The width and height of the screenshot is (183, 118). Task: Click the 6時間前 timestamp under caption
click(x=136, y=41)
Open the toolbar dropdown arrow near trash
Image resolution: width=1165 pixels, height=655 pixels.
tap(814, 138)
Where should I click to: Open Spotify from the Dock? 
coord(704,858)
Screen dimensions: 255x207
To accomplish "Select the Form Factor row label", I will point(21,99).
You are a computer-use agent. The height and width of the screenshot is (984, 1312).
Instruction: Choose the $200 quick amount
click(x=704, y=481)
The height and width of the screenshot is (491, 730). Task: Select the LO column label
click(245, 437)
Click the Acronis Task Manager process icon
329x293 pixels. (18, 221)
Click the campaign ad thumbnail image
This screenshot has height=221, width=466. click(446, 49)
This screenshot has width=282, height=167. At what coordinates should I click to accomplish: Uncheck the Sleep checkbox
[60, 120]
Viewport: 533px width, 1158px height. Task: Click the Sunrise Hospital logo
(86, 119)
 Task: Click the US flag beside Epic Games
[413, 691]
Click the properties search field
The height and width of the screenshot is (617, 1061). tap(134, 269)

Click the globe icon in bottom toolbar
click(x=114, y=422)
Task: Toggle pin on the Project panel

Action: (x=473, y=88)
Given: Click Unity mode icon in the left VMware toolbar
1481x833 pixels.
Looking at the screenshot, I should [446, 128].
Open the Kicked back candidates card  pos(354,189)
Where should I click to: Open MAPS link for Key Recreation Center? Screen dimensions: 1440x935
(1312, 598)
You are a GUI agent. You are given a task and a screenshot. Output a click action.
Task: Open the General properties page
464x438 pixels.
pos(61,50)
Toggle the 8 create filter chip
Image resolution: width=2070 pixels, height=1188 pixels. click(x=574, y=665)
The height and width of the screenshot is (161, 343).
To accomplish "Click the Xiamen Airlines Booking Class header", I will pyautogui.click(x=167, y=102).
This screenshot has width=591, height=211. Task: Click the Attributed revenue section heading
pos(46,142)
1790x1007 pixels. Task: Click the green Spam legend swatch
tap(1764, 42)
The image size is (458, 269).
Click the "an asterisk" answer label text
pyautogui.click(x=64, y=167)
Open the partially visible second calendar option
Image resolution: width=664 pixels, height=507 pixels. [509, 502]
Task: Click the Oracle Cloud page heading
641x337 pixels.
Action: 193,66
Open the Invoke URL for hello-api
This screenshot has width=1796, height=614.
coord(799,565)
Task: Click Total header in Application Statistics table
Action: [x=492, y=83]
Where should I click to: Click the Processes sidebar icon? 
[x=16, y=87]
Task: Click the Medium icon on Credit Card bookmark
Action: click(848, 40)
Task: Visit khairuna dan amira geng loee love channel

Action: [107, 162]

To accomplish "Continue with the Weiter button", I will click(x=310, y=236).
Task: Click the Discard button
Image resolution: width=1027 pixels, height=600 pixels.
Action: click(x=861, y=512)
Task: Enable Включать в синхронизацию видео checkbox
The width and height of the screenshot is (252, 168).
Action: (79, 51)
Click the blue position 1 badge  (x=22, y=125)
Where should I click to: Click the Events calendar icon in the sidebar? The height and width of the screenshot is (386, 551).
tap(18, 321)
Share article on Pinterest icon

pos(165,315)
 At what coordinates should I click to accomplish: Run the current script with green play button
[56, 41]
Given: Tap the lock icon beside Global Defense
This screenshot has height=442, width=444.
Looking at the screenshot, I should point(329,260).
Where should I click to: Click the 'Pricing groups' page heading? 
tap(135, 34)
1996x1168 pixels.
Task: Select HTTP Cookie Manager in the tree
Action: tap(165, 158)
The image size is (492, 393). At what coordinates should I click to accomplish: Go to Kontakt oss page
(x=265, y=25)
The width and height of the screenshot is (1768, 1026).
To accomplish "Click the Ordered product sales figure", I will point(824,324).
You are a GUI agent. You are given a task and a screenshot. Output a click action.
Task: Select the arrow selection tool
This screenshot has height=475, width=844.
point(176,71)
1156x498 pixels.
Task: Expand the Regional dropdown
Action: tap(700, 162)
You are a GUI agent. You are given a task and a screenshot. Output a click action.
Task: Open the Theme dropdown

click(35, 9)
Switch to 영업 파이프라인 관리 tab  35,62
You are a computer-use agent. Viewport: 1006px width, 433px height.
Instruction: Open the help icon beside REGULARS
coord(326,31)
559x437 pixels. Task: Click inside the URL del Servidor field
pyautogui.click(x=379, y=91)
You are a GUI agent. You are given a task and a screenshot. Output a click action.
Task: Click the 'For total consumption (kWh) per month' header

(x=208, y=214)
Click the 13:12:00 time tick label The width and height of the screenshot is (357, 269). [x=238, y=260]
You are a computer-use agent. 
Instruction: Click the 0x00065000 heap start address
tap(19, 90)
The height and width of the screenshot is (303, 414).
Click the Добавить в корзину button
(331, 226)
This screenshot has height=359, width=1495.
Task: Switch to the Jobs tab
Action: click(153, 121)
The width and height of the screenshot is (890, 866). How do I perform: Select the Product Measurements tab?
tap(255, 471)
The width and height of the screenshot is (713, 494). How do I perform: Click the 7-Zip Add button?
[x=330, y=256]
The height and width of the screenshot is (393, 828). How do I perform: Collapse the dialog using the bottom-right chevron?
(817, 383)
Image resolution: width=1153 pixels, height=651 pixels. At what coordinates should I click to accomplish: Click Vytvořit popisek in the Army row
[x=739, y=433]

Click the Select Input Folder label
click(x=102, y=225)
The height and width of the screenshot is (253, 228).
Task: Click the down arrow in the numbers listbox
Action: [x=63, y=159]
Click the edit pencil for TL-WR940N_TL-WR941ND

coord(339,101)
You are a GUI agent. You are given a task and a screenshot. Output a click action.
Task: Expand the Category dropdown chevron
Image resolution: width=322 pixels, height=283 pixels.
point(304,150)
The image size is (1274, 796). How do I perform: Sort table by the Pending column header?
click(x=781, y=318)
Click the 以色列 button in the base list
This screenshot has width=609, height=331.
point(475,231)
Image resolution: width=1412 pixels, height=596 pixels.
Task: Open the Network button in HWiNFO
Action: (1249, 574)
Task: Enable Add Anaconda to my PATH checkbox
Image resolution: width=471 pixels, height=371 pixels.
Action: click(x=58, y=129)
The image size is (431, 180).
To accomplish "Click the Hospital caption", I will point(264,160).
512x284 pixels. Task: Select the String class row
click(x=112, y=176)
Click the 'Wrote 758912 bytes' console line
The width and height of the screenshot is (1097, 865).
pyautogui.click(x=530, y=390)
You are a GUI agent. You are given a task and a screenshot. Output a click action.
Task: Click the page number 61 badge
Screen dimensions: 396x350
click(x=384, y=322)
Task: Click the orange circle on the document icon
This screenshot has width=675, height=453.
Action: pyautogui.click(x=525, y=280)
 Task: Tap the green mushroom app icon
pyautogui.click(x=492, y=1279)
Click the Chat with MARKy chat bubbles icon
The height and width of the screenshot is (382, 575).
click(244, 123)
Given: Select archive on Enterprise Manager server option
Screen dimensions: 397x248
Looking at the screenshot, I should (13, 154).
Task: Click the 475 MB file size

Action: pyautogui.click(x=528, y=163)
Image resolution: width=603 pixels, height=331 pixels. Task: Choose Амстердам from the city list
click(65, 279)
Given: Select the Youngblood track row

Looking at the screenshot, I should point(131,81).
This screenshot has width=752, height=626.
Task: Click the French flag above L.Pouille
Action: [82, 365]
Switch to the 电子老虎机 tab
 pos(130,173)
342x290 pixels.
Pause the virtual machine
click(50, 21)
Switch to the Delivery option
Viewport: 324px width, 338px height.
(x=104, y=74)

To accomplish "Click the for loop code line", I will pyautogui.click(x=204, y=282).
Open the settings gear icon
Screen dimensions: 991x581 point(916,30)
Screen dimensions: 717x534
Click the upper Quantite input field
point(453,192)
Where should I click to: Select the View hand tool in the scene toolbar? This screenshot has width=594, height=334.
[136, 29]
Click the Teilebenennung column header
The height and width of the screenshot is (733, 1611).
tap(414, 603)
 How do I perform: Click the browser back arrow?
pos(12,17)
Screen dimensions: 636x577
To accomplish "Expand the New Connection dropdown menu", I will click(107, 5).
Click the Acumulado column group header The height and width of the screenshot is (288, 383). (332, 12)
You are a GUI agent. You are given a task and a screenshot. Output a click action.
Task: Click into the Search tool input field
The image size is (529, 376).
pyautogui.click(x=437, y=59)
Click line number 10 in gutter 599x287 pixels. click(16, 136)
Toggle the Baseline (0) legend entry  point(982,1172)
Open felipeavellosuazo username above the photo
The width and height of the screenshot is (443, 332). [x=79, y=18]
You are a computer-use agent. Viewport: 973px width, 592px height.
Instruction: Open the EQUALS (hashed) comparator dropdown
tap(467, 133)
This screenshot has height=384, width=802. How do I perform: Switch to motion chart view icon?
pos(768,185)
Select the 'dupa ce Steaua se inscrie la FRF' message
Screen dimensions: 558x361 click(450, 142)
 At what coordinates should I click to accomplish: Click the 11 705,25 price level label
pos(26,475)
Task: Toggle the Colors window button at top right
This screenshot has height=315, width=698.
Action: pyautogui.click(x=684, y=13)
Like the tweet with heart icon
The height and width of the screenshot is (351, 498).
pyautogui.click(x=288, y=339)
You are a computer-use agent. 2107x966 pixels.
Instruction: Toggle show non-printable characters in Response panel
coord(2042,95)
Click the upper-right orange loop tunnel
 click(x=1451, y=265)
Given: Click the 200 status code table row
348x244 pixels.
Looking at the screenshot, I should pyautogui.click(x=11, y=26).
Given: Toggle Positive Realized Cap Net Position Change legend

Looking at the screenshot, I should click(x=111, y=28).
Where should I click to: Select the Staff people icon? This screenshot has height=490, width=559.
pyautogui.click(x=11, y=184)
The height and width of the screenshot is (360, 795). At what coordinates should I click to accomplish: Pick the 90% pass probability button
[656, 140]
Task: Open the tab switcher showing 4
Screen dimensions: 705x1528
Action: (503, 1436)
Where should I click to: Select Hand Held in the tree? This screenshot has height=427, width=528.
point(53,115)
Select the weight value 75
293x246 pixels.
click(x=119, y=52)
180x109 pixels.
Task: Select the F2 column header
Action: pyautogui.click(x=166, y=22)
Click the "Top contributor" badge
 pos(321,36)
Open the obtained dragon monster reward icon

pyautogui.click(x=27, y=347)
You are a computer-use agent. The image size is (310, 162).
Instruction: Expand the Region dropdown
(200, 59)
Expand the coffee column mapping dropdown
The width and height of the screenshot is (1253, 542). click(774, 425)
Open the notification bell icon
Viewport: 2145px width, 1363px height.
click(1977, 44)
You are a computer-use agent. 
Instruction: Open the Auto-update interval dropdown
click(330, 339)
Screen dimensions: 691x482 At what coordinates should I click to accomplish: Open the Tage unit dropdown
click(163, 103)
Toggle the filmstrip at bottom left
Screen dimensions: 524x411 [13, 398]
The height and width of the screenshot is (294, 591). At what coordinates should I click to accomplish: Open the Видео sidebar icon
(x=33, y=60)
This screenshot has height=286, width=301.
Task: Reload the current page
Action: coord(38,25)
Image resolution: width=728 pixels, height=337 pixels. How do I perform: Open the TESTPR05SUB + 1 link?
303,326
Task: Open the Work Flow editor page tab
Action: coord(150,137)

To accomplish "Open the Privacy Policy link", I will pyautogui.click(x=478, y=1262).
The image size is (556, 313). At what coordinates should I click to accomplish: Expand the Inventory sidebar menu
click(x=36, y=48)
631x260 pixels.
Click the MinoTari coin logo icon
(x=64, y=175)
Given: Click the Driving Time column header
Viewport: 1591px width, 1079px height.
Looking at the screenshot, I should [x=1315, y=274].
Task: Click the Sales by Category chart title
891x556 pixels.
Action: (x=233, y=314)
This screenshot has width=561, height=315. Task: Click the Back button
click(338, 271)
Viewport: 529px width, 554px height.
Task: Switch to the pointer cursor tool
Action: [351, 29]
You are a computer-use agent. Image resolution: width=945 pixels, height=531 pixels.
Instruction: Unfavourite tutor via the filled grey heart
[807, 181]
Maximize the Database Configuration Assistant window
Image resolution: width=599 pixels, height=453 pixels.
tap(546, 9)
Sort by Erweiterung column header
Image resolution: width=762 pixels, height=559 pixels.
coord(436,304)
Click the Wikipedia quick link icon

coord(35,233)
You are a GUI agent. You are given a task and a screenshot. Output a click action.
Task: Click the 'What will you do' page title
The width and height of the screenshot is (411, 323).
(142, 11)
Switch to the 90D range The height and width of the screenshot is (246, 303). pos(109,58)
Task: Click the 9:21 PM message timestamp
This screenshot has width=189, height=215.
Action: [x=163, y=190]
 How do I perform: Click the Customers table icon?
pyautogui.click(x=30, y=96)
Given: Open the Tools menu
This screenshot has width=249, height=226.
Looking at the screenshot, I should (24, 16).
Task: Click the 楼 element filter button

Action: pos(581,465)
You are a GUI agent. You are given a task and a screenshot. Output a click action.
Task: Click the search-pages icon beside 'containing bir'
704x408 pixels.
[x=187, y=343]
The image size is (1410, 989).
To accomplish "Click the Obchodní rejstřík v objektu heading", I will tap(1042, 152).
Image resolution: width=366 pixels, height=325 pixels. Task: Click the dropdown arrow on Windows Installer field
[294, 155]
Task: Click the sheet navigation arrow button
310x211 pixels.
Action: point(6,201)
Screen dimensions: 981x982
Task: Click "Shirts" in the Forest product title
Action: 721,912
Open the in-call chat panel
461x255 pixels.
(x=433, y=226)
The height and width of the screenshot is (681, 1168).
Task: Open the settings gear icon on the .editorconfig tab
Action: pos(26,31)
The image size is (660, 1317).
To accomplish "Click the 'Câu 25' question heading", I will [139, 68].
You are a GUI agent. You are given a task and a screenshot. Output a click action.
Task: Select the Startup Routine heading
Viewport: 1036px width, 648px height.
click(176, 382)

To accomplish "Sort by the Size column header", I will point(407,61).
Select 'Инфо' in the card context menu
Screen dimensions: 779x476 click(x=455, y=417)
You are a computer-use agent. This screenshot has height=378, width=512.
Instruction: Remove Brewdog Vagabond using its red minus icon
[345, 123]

—————

WHAT THIS TASK INVOLVES: Reproduce everything in the material from the line containing "Task: Enable Add Anaconda to my PATH checkbox" down to the line containing "tap(414, 603)", both ends included.

RESULT OF THE TASK:
Task: Enable Add Anaconda to my PATH checkbox
Image resolution: width=471 pixels, height=371 pixels.
Action: click(x=58, y=129)
The image size is (431, 180).
To accomplish "Click the Hospital caption", I will point(264,160).
512x284 pixels. Task: Select the String class row
click(x=112, y=176)
Click the 'Wrote 758912 bytes' console line
The width and height of the screenshot is (1097, 865).
pyautogui.click(x=530, y=390)
You are a GUI agent. You are given a task and a screenshot. Output a click action.
Task: Click the page number 61 badge
Screen dimensions: 396x350
click(x=384, y=322)
Task: Click the orange circle on the document icon
This screenshot has width=675, height=453.
Action: pyautogui.click(x=525, y=280)
 Task: Tap the green mushroom app icon
pyautogui.click(x=492, y=1279)
Click the Chat with MARKy chat bubbles icon
The height and width of the screenshot is (382, 575).
click(244, 123)
Given: Select archive on Enterprise Manager server option
Screen dimensions: 397x248
Looking at the screenshot, I should (13, 154).
Task: Click the 475 MB file size

Action: pyautogui.click(x=528, y=163)
Image resolution: width=603 pixels, height=331 pixels. Task: Choose Амстердам from the city list
click(65, 279)
Given: Select the Youngblood track row

Looking at the screenshot, I should point(131,81).
This screenshot has width=752, height=626.
Task: Click the French flag above L.Pouille
Action: [82, 365]
Switch to the 电子老虎机 tab
 pos(130,173)
342x290 pixels.
Pause the virtual machine
click(50, 21)
Switch to the Delivery option
Viewport: 324px width, 338px height.
(x=104, y=74)

To accomplish "Click the for loop code line", I will pyautogui.click(x=204, y=282).
Open the settings gear icon
Screen dimensions: 991x581 point(916,30)
Screen dimensions: 717x534
Click the upper Quantite input field
point(453,192)
Where should I click to: Select the View hand tool in the scene toolbar? This screenshot has width=594, height=334.
[136, 29]
Click the Teilebenennung column header
The height and width of the screenshot is (733, 1611).
tap(414, 603)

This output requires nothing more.